Human rights lawyer Femi Falana has petitioned the African Commission on Human and Peoples’ Rights in The Gambia over the death sentence handed to a singer in Kano State Yahaya Sharif-Aminu.
An Upper Sharia Court had in August sentenced Mr Sharif-Aminu to death by hanging for blaspheming against Prophet Muhammad in a song.
In the petition dated September 8, Falana asked the commission to urge the Nigerian authorities “to stop the irreparable damage that would be caused to the petitioner and his charter rights”.
The senior lawyer lamented the delay in securing certified true copies of the court’s judgement, adding that although the musician had appealed the sentence “we submit that the petitioner will not enjoy a fair hearing, as he continues to face imminent execution by hanging.”
Falana said by denying Sharif-Aminu fair trial, the commission should find Nigeria wanting for violating seven articles of the charter.
“By virtue of the decision to execute the petitioner, find that Nigeria has violated his right to life under Article 4 of the African Charter, and the resolutions on moratorium on executions adopted by both the African Commission on Human and Peoples’ Rights and the UN General Assembly,” he said.
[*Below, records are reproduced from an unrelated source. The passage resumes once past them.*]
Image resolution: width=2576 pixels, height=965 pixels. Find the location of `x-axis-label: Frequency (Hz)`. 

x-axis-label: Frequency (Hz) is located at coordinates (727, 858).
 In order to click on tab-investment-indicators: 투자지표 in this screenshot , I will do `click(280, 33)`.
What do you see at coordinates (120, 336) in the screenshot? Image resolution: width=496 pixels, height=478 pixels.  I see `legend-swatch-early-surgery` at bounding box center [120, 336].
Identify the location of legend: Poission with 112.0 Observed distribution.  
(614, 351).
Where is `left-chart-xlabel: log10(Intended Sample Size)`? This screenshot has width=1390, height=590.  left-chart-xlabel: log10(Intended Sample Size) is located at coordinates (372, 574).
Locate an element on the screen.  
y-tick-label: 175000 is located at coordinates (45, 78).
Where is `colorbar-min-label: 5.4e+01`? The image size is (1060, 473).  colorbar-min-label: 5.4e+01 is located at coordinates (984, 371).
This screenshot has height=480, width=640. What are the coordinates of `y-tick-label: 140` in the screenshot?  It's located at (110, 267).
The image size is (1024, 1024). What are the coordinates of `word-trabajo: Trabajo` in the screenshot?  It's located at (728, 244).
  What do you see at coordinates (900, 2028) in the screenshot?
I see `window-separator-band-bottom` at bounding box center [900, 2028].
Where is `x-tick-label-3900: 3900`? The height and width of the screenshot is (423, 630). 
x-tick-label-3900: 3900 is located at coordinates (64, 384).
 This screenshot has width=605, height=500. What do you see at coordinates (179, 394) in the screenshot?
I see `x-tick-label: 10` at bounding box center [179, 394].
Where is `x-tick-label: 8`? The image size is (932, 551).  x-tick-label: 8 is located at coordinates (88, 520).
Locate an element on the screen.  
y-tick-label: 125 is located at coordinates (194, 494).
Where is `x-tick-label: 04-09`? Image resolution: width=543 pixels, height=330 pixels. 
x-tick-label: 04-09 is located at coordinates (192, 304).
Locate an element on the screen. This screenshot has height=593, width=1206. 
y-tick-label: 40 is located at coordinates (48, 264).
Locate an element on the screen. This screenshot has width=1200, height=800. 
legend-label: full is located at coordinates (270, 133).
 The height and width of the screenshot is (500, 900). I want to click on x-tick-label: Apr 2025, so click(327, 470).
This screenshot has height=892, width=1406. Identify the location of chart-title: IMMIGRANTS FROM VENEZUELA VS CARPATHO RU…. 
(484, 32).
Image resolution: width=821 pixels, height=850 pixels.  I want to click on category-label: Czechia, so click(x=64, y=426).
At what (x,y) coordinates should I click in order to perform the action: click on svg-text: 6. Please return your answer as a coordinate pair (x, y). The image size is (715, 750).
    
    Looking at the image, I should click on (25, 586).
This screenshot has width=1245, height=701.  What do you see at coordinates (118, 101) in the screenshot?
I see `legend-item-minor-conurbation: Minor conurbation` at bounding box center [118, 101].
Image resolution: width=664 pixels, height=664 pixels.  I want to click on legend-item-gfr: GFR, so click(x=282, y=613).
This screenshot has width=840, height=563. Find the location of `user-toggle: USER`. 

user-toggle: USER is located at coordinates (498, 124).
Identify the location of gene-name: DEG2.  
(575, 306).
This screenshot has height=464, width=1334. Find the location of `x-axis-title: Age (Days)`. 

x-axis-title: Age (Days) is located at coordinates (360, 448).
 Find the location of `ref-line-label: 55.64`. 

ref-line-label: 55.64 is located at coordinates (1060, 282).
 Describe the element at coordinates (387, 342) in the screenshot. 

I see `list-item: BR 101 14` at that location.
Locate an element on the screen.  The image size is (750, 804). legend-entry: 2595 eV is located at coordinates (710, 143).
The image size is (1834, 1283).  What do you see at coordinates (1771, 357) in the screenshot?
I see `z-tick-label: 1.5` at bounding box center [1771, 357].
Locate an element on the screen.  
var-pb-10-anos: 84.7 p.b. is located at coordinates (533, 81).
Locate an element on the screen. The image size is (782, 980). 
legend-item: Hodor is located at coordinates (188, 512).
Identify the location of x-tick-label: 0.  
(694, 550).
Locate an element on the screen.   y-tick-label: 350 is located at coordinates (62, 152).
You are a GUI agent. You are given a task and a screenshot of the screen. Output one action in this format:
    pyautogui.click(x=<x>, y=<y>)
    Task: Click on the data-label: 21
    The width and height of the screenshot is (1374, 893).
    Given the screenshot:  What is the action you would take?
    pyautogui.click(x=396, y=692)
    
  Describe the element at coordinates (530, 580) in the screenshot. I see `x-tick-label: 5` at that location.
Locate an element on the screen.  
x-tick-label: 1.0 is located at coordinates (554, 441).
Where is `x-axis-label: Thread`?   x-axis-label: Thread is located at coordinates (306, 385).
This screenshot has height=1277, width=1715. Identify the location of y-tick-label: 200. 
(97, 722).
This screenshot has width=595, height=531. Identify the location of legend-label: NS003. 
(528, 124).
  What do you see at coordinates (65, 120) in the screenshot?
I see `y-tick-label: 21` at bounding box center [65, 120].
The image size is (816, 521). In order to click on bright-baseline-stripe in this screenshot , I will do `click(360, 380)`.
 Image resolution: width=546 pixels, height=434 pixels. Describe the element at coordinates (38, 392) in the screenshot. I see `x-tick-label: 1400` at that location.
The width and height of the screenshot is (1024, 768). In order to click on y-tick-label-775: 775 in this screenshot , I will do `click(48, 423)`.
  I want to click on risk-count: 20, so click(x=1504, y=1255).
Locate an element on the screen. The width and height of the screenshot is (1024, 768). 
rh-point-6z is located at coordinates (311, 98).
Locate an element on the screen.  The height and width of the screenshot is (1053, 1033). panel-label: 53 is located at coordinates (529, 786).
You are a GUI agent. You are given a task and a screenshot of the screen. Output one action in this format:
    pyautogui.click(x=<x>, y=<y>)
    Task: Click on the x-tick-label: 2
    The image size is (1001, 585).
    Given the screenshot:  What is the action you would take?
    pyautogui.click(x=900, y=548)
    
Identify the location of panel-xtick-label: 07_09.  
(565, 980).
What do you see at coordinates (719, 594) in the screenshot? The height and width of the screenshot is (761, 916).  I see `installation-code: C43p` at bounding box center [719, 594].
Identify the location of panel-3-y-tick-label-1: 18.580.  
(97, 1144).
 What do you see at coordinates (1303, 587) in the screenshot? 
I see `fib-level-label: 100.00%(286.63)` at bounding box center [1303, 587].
“Find that Nigeria has deliberately and wilfully disregarded the request by the African Commission to the effect that African countries, including Nigeria that still retain the death penalty should fully comply with their obligations under the African Charter on Human and Peoples’ Rights, and guarantee to every person accused of crimes for which capital punishment is applicable, fair trial standards, including access to legal representation.”
Falana urged the commission to ask the Nigerian authorities to “faithfully and fully implement resolutions on moratorium on executions” adopted by the African body and United Nations General Assembly (UNGA).